Resources and activities to improve tactile-kinesthetic processing

Scholar Within includes a variety of activities in the Homeschool Reading & Spelling Program. The program uses specific methods that improve reading and spelling skills along with all of the 27 areas of processing. This program also includes the mind-body and executive function activities which give further practice in all of these areas of processing.

Some specific essential kinesthetic learner activities include hands-on activities that keep your student’s interest:

  • Building with blocks or Legos
  • Doing a jigsaw puzzle
  • Playing catch
  • Draw with crayons, markers, or chalk
  • Cutting with scissors
  • Painting
  • Dance or move to different types of music or beats
  • Doing science experiments
  • Building a model
  • Taking things apart and putting them back together again
  • Playing Red Light Green Light
  • Playing card games
  • Bean bag toss
  • Jumping rope while practicing spelling
  • Use word flashcards or math flashcards
  • Field trips

What are learning styles?

Learning styles have to do with learning preferences and strengths. For example, some students prefer to learn by seeing while others prefer to learn by hearing.

Visual learners are those who prefer to learn by seeing. They like to see pictures, read text, and look at diagrams.

Auditory learners are those who prefer to learn by hearing. They like to hear lectures, listen to audiobooks, and participate in discussions.

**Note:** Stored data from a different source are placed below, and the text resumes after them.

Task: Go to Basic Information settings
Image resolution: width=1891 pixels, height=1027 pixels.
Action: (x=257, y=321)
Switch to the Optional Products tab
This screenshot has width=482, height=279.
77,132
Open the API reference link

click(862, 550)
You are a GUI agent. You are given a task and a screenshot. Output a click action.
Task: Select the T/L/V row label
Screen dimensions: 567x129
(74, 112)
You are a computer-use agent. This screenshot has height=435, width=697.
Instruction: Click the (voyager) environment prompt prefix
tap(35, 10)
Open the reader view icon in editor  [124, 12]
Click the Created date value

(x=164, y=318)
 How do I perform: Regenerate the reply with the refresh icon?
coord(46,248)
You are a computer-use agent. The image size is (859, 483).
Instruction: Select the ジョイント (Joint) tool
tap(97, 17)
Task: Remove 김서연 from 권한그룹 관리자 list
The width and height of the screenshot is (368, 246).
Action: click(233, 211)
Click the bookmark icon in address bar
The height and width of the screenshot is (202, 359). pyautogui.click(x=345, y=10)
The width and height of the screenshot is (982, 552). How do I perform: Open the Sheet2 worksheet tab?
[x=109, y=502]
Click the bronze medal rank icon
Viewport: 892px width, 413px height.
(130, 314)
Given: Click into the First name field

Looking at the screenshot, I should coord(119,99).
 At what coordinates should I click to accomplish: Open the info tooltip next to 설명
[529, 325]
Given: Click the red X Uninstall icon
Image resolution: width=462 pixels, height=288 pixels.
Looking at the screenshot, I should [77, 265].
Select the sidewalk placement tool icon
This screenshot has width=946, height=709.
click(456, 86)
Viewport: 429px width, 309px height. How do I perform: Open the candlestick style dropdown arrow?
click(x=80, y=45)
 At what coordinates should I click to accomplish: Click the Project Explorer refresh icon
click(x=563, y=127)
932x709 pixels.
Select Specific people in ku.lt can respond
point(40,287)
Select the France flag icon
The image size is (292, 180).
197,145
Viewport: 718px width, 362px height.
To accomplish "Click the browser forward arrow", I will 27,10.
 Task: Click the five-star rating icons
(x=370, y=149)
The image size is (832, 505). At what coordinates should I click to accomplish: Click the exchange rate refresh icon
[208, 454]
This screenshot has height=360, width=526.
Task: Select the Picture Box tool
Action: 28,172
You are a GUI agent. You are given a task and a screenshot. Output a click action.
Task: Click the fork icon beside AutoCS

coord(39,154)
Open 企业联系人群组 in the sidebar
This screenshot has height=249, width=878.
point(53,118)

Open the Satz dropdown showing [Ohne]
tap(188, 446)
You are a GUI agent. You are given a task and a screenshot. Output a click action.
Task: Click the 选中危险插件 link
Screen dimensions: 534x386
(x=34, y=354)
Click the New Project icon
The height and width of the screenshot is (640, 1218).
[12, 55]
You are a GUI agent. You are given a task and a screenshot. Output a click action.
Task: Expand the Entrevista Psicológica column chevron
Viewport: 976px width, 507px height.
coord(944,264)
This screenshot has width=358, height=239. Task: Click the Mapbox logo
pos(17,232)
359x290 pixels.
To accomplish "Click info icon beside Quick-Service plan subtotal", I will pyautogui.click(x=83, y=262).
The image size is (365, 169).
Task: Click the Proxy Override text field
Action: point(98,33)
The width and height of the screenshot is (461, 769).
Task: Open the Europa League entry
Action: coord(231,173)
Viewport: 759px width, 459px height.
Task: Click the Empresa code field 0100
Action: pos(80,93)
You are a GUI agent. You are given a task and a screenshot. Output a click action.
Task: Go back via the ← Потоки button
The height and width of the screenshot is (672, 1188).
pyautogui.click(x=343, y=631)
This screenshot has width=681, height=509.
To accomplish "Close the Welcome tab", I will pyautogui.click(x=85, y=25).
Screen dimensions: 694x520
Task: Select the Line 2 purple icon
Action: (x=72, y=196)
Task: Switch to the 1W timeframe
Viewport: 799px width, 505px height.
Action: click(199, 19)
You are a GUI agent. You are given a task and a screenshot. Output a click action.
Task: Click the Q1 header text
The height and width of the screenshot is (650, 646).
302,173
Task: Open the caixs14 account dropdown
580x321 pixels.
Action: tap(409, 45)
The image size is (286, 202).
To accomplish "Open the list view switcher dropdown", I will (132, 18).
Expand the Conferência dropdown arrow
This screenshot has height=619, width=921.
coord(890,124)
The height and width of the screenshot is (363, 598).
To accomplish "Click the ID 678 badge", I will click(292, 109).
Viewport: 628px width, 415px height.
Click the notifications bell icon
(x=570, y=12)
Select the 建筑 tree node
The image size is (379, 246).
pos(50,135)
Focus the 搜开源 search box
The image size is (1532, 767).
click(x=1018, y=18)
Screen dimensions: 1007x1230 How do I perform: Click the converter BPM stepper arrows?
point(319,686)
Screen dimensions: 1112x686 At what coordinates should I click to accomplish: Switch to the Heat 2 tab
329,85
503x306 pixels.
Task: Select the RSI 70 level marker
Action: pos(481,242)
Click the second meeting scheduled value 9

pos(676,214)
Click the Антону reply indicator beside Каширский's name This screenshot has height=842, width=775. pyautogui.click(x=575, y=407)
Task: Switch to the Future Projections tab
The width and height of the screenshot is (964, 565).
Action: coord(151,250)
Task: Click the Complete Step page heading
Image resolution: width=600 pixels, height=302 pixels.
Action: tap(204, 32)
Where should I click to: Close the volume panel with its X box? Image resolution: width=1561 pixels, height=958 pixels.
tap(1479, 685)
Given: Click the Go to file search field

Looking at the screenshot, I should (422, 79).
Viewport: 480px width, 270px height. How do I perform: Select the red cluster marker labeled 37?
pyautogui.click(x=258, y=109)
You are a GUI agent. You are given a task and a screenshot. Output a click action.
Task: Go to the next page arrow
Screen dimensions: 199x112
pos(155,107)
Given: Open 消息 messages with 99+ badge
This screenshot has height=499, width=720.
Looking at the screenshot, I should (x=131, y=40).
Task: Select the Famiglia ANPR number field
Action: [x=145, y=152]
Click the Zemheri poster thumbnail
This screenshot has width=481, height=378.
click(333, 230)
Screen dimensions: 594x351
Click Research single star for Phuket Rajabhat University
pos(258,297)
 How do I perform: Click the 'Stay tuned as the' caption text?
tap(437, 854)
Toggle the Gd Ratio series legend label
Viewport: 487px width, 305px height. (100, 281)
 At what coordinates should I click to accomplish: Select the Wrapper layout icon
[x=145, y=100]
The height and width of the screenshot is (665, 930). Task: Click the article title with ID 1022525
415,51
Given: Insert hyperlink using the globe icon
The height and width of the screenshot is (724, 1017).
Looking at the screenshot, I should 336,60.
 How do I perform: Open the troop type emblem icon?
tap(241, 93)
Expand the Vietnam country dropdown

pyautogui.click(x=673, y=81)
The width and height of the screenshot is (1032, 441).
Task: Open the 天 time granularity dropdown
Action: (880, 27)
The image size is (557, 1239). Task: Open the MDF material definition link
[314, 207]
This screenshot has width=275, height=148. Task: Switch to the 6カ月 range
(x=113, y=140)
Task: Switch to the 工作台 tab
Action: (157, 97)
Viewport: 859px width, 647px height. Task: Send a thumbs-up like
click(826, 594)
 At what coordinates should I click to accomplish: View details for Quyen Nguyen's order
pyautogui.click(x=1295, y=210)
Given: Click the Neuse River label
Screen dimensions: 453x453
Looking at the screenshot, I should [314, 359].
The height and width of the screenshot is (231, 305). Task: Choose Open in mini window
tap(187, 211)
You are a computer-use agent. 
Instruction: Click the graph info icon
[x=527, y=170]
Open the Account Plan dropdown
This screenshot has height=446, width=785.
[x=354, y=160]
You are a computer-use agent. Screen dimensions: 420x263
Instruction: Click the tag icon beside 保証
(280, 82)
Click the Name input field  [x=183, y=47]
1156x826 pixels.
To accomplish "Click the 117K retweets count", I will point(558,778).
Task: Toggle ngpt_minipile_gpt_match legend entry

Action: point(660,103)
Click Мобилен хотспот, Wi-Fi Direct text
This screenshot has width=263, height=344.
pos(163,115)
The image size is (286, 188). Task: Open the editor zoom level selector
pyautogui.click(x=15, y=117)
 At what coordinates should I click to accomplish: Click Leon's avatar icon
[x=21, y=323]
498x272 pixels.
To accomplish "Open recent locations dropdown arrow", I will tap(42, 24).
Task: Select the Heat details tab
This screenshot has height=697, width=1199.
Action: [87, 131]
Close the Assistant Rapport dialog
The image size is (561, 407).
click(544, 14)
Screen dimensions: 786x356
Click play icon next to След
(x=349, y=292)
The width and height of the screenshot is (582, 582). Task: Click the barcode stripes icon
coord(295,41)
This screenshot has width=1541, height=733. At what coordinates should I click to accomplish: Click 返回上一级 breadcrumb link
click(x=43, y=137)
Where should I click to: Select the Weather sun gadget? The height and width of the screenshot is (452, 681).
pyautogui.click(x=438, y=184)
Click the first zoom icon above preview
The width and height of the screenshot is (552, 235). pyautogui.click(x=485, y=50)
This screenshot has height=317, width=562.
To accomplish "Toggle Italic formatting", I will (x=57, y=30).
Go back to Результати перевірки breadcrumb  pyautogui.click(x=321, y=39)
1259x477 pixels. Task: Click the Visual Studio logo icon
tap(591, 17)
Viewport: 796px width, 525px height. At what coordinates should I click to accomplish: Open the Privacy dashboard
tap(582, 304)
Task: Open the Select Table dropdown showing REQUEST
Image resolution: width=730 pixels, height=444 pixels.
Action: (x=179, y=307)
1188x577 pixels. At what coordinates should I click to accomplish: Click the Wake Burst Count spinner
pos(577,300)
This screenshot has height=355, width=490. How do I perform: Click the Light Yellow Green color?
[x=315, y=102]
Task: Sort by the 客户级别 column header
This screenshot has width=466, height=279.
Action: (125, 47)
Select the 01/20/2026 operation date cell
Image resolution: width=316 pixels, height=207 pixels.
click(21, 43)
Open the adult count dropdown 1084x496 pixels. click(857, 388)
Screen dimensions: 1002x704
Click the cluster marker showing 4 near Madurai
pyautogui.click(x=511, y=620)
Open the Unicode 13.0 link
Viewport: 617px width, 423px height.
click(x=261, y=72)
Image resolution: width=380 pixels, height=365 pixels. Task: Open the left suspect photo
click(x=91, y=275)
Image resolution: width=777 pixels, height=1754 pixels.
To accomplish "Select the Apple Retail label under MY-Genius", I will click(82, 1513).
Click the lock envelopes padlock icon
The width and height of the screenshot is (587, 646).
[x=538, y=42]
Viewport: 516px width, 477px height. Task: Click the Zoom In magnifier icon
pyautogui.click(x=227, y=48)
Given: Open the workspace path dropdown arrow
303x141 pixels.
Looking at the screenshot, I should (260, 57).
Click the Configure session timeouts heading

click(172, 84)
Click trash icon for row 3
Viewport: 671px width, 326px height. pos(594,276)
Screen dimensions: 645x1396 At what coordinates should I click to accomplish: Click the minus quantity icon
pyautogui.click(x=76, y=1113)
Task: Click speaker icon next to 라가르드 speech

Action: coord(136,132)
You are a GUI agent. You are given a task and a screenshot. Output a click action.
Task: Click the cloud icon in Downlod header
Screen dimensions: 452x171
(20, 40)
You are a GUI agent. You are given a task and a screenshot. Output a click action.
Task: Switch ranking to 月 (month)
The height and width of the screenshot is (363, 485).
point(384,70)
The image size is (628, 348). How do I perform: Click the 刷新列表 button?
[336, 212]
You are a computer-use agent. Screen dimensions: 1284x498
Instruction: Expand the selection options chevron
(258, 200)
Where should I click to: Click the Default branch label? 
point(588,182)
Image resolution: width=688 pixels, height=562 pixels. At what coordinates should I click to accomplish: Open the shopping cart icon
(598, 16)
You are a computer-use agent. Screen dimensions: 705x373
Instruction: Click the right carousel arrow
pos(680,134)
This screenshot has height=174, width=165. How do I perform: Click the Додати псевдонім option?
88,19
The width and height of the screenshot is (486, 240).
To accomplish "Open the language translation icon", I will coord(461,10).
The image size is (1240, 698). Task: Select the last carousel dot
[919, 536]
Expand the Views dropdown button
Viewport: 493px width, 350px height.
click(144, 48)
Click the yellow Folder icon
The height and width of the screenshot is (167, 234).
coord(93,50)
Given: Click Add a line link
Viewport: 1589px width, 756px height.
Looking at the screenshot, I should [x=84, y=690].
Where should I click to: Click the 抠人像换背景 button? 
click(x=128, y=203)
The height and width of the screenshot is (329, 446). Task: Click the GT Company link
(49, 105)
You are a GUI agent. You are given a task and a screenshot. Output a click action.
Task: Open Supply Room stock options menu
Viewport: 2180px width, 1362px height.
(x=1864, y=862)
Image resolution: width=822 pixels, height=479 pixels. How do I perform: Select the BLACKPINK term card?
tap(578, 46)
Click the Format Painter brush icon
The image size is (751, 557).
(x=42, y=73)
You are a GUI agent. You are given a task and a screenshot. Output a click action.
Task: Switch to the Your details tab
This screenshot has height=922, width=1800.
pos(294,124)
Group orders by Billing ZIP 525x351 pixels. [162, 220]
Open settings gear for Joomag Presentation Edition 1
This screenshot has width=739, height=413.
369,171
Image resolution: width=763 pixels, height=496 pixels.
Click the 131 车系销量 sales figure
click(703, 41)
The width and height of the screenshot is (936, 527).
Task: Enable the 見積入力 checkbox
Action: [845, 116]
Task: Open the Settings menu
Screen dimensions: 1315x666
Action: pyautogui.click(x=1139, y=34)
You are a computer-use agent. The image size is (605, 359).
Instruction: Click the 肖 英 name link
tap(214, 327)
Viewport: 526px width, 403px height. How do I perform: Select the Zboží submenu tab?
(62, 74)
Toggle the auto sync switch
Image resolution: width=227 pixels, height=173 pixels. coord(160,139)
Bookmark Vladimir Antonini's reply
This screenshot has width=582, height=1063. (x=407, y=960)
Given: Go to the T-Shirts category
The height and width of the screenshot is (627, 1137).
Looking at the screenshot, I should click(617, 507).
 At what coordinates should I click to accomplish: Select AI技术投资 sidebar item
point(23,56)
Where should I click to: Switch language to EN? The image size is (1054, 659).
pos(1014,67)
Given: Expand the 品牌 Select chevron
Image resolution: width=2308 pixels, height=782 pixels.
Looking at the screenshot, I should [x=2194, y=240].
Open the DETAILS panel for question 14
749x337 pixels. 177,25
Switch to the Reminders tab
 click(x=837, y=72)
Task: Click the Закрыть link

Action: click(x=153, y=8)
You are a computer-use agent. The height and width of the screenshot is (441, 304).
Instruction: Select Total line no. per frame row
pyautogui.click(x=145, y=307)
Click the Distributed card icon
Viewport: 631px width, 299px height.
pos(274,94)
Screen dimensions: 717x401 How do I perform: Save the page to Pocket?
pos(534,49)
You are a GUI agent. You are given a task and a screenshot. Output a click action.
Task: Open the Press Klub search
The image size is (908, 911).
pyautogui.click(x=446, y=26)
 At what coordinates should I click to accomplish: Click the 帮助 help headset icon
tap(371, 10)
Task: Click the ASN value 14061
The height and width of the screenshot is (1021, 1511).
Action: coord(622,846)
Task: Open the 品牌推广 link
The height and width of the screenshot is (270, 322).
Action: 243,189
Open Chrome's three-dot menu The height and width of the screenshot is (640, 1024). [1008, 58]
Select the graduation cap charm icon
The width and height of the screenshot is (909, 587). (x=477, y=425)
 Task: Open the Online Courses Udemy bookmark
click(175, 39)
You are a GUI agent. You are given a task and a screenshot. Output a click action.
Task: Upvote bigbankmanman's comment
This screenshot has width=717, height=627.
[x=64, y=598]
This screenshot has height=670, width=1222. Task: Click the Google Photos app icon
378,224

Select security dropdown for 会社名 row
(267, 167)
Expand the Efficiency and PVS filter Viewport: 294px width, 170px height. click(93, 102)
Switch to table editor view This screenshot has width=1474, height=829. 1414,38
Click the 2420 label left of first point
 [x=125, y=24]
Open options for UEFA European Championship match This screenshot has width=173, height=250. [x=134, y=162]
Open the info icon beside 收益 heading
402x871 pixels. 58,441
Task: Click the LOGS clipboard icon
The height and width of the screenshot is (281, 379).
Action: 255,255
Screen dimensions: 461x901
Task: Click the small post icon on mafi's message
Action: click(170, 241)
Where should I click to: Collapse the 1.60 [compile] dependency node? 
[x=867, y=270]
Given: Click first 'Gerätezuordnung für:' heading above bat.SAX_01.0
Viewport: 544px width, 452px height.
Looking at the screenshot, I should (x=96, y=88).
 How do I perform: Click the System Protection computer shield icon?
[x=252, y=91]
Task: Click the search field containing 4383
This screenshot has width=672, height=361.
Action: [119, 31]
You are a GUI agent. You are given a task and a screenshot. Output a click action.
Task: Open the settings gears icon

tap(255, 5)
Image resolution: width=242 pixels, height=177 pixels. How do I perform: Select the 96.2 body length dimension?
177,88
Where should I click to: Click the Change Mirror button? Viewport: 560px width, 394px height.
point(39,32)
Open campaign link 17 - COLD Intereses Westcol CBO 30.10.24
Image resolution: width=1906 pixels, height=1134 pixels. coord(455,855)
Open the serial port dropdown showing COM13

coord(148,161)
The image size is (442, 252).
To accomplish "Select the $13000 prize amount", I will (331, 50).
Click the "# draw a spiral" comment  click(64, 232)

Tactile-kinesthetic learners in the classroom prefer to learn by touching and moving. They like to use their hands to build, experiment, and touch things. Tactile-Kinesthetic learners are often described as “doers”.

Research shows that learning through multiple senses and learning styles helps students learn faster and more efficiently than just through one. Even if a student has a preference to learn in one way, it will help them further develop all their areas of processing by learning in multiple ways. This is the reason why we include multi-sensory instruction with a lot of different types of activities in Scholar Within’s learning programs.

27 Areas of perception that impact learning

Auditory Learning Style
Tactile Kinesthetic Learning Style

Are learning styles the same thing as visual, auditory, and tactile-kinesthetic processing?

No, they are not the same thing. Learning styles have to do with learning strengths and preferences while visual, auditory, and tactile-kinesthetic processing have to do with how information is processed.

When processing information is difficult in the visual system, a student might have trouble seeing the board or reading a book. When processing information is difficult in the auditory system, a student might have trouble following oral directions, listening for long periods, or participating in class discussions. When processing information is difficult in the tactile-kinesthetic system, a student might have trouble with fine motor skills such as writing, taking notes, or using scissors.

Again, there are 9 areas each in the visual system, the auditory system, and the tactile-kinesthetic system. A difficulty dealing with a few of these specific areas can make learning more difficult than it needs to be.

At Scholar Within we incorporate a variety of hands-on activities that improve all of these skills while improving reading and spelling at the same time.